The news is out that Sir Tim Berners-Lee has won the 2016 Turing Award, the highest honor in computer science. (Turing Award winners are usually announced a few months after the actual year of the award.) He is best known for inventing the World Wide Web, as clearly highlighted by the ACM’s citation:
For inventing the World Wide Web, the first web browser, and the fundamental protocols and algorithms allowing the Web to scale.
(You can also find more information about some of his work on his personal website, where he has some helpful FAQs.)
My first reaction to reading the news was: he didn’t already have a Turing Award?!? I actually thought he had been a co-winner with Vinton Cerf and Robert Kahn, but nope. At least he’s won it now, so we won’t be asking Quora posts like this one anymore.
I’m rather surprised that this announcement wasn’t covered by many mainstream newspapers. I tried searching for something in the New York Times, but nothing showed up. This is rather a shame, because if we think of inventing the World Wide Web as the “bar” for the Turing Award, then that’s a pretty high bar.

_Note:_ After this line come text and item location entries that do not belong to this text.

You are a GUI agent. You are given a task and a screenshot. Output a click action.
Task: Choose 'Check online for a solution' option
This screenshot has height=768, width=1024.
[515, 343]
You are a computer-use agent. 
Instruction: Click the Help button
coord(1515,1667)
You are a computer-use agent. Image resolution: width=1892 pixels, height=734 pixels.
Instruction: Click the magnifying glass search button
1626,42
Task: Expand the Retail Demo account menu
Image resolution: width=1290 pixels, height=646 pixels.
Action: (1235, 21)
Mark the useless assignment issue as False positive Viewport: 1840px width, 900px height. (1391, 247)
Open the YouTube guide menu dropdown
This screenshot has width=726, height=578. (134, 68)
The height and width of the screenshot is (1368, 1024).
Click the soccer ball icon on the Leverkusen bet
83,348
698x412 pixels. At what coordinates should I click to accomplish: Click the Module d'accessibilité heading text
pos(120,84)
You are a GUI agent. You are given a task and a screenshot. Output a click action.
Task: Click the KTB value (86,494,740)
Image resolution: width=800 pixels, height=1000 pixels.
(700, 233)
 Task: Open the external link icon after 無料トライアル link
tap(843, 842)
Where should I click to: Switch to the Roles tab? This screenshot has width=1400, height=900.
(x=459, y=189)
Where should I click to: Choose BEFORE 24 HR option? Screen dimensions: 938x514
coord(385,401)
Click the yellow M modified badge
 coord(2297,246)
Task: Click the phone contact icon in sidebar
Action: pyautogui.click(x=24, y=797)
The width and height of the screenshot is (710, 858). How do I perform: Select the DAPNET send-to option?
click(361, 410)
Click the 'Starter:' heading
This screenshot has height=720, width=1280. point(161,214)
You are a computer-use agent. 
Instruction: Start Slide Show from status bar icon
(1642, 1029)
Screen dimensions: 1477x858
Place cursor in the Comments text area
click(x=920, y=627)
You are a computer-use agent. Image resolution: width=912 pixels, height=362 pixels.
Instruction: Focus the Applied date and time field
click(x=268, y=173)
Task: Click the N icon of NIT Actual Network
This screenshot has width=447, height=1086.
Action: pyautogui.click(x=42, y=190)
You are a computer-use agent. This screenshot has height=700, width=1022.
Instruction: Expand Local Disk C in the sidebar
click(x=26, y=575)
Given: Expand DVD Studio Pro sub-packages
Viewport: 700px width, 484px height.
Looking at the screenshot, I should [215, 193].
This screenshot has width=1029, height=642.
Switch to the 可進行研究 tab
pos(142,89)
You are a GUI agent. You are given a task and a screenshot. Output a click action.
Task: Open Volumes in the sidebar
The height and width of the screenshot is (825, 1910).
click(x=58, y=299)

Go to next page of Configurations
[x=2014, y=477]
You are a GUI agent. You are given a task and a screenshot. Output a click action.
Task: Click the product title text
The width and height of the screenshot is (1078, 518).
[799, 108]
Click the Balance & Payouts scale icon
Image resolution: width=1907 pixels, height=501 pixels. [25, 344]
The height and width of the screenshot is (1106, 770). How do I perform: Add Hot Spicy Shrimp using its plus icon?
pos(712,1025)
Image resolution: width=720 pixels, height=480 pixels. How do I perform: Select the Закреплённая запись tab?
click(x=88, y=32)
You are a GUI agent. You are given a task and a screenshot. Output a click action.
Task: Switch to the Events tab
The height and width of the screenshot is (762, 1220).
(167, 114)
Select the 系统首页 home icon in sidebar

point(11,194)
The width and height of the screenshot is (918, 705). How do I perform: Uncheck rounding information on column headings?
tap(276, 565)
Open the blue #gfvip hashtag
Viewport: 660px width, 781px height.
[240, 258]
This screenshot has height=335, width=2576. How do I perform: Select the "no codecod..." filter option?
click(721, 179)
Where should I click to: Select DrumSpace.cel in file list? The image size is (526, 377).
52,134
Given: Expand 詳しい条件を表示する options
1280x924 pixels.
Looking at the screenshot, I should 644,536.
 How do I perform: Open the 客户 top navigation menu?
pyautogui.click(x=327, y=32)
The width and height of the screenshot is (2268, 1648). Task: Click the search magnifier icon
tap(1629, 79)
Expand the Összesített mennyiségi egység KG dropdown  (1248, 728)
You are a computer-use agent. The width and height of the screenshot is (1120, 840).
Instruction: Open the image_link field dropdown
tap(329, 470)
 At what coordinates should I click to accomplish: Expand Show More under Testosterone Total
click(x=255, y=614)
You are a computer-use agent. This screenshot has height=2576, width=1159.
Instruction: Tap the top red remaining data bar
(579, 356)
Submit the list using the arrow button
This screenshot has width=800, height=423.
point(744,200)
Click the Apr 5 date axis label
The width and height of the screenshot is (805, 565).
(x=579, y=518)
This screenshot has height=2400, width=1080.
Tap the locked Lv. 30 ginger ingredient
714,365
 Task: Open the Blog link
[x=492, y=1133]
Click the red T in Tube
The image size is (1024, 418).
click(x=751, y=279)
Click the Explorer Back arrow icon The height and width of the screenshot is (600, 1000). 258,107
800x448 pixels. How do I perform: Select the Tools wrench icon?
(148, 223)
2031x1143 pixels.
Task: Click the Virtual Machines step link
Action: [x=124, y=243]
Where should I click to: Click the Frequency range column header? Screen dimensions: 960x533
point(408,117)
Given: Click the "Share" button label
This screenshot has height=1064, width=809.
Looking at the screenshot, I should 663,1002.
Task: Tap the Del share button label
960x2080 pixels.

My prediction for the winner was actually Geoffrey Hinton, but I can’t argue with Sir Tim Berners-Lee. (Thus, Hinton is going to be my prediction for the 2017 award.) Just like Terrence Tao for the Fields Medalist, Steven Weinberg for the Nobel Prize in Physics, Merrick Garland for the Supreme Court, and so on, they’re so utterly qualified that I can’t think of a reason to oppose them.